During the Palm Sunday liturgical services at the church of Saint George in the Nile Delta city of Tanta, a bomber self-detonated, taking the lives of at least 27 and wounding 78 in yet another terrorist attack on the Coptic Church. The church suffered significant structural damage, as the suicide bomber was inside the church at the time of the blast, around 9:30 a.m. local time. Just hours later, a second attack took place at the cathedral of Saint Mark in the coastal city Alexandria. The bomber attempted to enter the church; however, security forces ordered that he pass through the metal detector, at which point, he self-detonated by the entrance. Over 17 people died and 48 suffered injuries, including members of the police force protecting the church.

The patriarch of the Coptic Church, Pope Tawadros II, had been praying in the church of Alexandria that day, but was unharmed by the bombing. These attacks are just two of many – a long history of the persecution of the Coptic Church, which is the Middle East’s largest Christian group, exists. Each time, the stakes are higher. Not one, but two, churches were attacked on Sunday, following an attack just months ago last December on the church of Al Botrossiya in Cairo. Furthermore, ISIS claimed responsibility for the bombings on Sunday almost immediately after they took place.

NJIT student Abanob Mikaeel, a member of the Coptic Orthodox church here in the States, feels strongly about the terrorist attacks, asking “Until when will the persecution of Christians in the Middle East go unnoticed?” He believes that although these attacks continue to take place, “the media doesn’t really focus on [them]” and that many of the countries in the West are “uncaring.”

In a Tweet he wrote Sunday morning, U.S. President Donald Trump asserted that America condemns this act of terrorism.

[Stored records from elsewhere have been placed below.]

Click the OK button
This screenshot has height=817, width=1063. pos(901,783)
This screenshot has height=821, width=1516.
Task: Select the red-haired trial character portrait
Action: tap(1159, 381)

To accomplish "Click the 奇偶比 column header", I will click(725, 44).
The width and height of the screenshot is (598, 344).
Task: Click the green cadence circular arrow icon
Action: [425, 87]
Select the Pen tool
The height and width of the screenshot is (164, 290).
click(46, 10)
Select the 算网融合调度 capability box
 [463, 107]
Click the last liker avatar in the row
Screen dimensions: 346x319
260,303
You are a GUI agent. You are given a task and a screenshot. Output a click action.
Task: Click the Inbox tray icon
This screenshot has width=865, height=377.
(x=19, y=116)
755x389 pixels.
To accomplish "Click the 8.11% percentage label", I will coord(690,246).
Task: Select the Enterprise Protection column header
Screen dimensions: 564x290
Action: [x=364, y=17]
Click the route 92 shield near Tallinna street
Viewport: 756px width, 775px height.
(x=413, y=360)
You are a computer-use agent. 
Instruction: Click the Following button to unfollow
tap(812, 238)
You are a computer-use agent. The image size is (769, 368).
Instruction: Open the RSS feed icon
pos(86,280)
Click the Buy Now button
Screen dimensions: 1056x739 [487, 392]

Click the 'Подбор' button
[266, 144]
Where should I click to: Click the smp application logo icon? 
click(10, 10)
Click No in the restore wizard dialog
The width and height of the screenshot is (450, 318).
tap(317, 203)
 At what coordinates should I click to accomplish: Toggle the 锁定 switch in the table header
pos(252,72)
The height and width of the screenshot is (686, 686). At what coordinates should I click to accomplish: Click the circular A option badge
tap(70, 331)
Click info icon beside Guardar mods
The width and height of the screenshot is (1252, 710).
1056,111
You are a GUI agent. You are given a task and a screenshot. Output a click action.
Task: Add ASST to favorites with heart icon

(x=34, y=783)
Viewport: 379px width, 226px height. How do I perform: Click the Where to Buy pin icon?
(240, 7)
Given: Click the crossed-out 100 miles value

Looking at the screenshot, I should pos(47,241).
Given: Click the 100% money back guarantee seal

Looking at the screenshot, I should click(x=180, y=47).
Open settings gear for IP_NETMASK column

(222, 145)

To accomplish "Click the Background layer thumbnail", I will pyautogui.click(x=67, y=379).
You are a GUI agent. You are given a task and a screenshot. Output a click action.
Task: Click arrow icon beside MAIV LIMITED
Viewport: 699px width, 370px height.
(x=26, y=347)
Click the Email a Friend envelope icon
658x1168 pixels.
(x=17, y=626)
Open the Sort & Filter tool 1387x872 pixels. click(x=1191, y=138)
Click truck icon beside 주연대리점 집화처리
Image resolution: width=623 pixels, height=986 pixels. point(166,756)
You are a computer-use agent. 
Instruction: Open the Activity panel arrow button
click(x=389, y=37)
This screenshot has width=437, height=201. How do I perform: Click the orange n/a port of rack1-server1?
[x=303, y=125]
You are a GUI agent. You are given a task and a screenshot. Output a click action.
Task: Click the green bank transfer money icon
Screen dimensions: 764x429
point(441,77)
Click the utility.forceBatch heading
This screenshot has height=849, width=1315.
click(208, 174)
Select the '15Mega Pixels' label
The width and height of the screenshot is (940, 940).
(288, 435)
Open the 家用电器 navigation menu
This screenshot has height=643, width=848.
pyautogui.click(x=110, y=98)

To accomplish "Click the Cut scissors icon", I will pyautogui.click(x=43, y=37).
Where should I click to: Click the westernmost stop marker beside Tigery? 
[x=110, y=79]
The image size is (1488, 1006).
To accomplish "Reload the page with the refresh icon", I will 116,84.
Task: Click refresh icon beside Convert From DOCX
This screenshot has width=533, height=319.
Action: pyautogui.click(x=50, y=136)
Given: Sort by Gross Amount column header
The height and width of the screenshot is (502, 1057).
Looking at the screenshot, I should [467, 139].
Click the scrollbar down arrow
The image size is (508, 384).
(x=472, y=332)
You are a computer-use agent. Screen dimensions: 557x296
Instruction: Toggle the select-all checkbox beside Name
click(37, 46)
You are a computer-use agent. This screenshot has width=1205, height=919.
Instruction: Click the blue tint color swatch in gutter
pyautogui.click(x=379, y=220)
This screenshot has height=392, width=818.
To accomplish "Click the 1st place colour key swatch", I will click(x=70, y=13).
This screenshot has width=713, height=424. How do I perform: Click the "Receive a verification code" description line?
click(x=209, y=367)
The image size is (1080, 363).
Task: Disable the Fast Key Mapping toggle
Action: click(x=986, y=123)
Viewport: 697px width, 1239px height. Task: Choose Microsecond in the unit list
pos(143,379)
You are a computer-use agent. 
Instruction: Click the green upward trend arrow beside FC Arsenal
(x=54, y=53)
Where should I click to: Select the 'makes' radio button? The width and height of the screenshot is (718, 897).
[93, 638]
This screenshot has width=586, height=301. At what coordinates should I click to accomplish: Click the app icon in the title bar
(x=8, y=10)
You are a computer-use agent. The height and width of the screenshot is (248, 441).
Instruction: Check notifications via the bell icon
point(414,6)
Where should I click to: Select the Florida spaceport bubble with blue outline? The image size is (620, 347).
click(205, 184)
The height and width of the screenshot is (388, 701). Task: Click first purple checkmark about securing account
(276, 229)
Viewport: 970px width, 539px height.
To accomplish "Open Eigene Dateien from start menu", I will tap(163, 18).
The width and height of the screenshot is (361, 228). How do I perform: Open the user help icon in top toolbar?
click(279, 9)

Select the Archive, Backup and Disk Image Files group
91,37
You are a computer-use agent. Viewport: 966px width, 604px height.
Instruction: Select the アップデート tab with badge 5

However, many wonder what further action the Trump administration will take, if any.

In Egypt, President Abdel Fattah al-Sisi declared a three-month state of emergency. If approved by Parliament, this will allow the government to monitor emails, newspapers, and other forms of written communication. Beyond that, the future is uncertain for Egypt’s Christians.

In a statement from Pope Tawadros, the church condemns this vile act against innocent Christians as well. “We pray to God… to keep Egypt and all her people away from the attacks of hatred that seek destruction of the walls of our nation and the ripping of its human fabric that forms its great heritage of unity, cohesion, and coexistence.” (Coptic World). Although terrorism threatens Egypt and its church, Copts will not be shaken in their beliefs during times like these.

This was evident later on Sunday night: a service took place at Saint George’s Church in Tanta, marking the beginning of “Holy Week,” which is the week preceding Easter. Congregants and clergy gathered around the coffins of many of the victims from the mornings’ attacks. They sang praises with voices of strength, demonstrating their resiliency even in the face of persecution.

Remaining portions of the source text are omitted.